▶ **RECORDS FOR THE EXERCISE**:
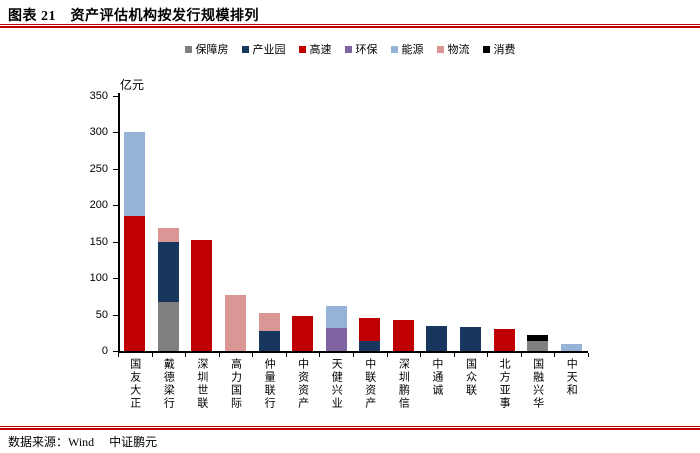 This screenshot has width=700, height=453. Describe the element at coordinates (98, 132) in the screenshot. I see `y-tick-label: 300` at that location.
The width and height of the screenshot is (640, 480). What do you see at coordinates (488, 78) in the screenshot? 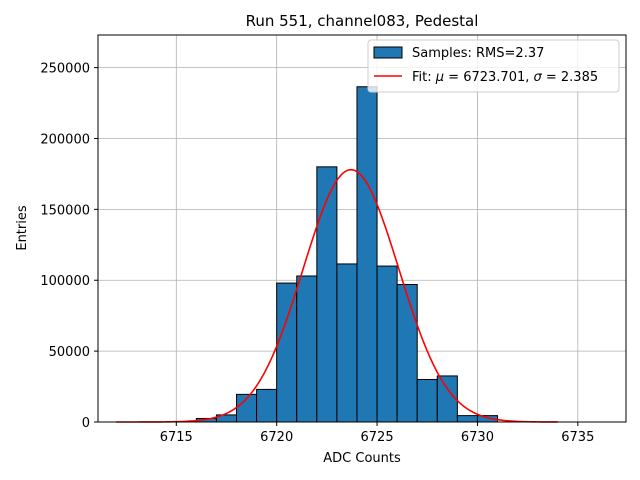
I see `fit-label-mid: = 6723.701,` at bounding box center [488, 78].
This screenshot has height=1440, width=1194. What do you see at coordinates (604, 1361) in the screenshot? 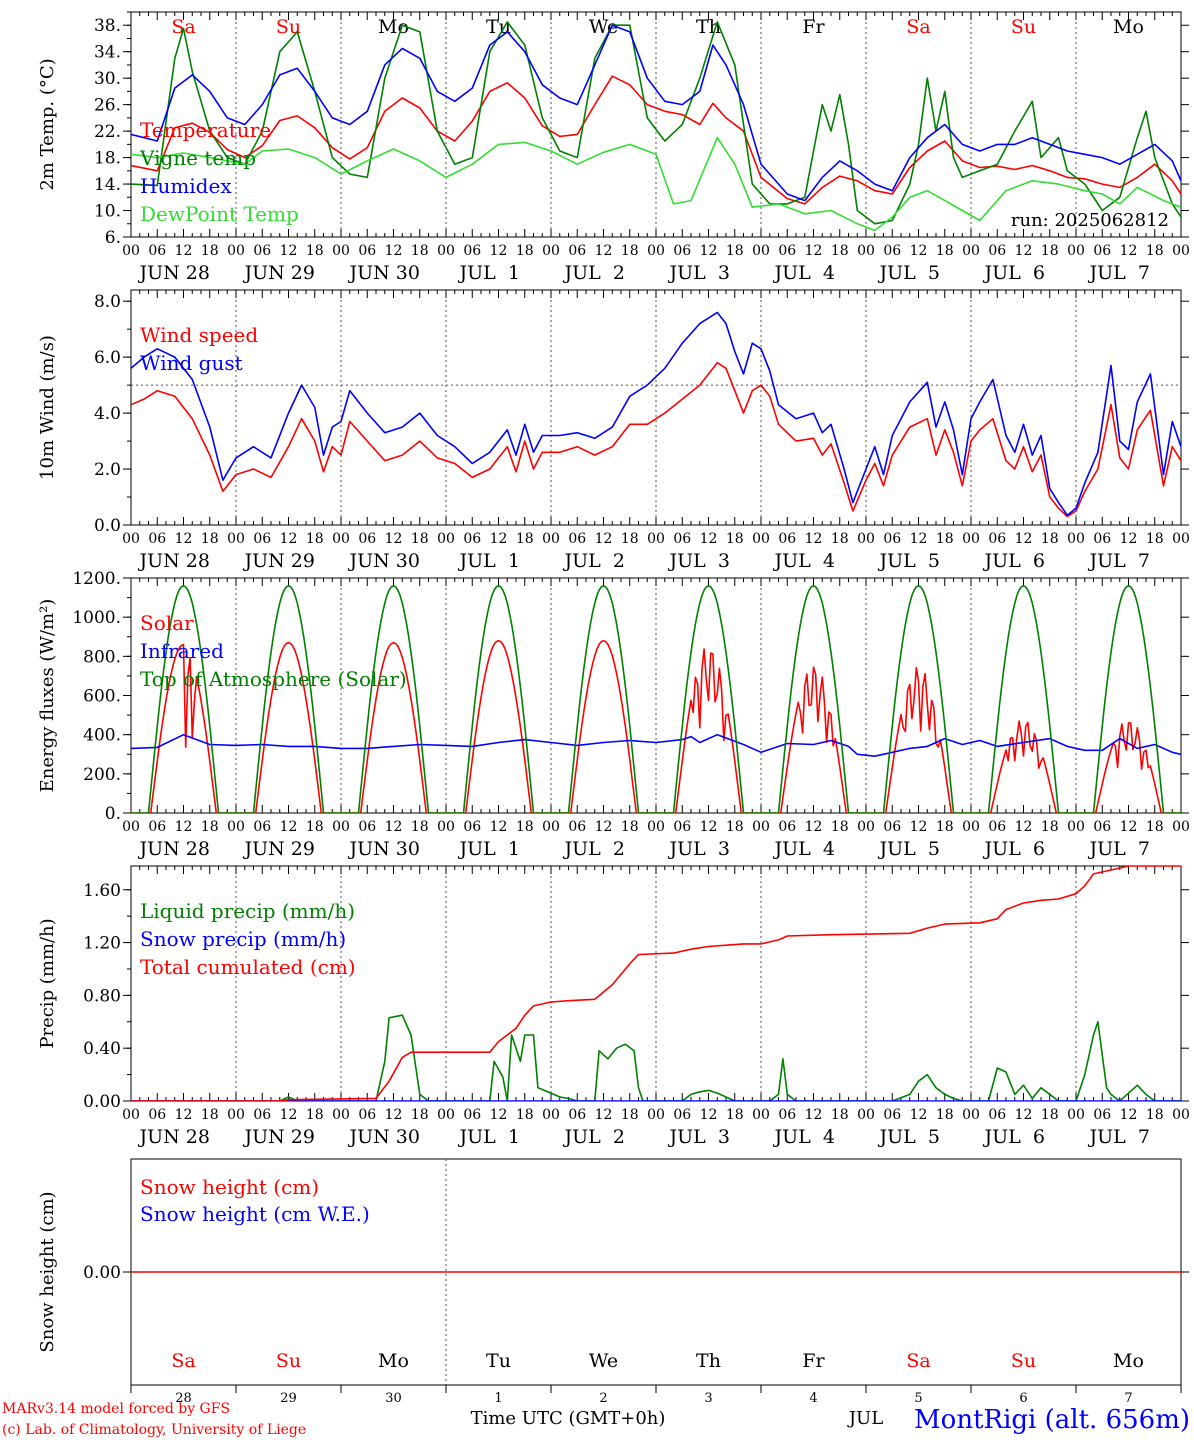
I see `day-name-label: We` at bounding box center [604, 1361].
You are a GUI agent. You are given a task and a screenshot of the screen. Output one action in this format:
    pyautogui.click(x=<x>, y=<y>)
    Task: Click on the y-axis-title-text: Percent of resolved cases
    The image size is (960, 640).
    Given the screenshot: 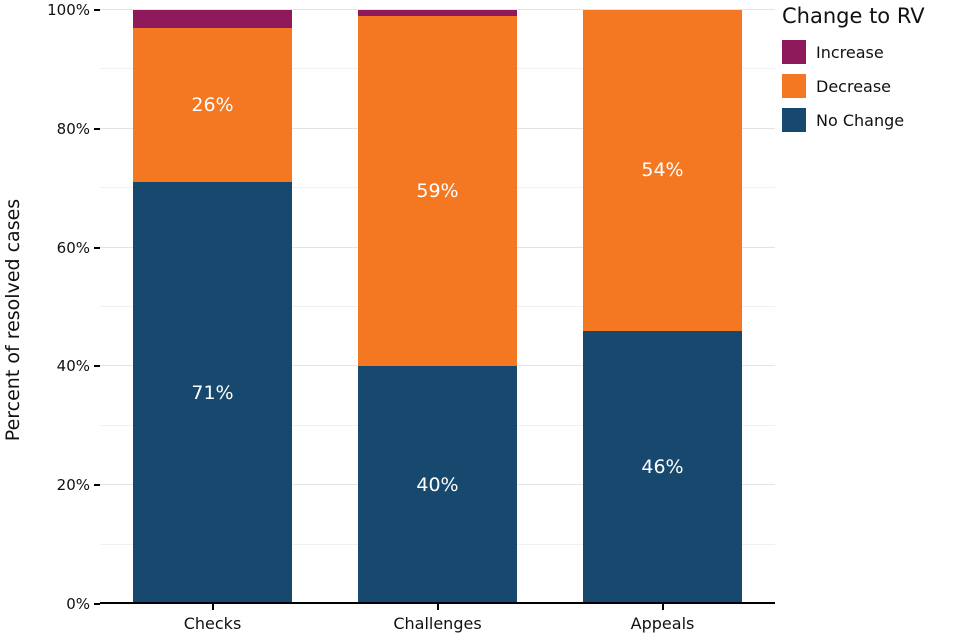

▶ **ACTIVITY**:
Put the listing above into a numbered list, one entry per line, with blank lines left out and the pictures omitted.

▶ **YOUR RESPONSE**:
1.  This screenshot has width=700, height=453. Describe the element at coordinates (98, 132) in the screenshot. I see `y-tick-label: 300` at that location.
2. The width and height of the screenshot is (640, 480). What do you see at coordinates (488, 78) in the screenshot? 
3. I see `fit-label-mid: = 6723.701,` at bounding box center [488, 78].
4. This screenshot has height=1440, width=1194. What do you see at coordinates (604, 1361) in the screenshot? 
5. I see `day-name-label: We` at bounding box center [604, 1361].
6. You are a GUI agent. You are given a task and a screenshot of the screen. Output one action in this format:
7.     pyautogui.click(x=<x>, y=<y>)
8.     Task: Click on the y-axis-title-text: Percent of resolved cases
9.     The image size is (960, 640).
10.     Given the screenshot: 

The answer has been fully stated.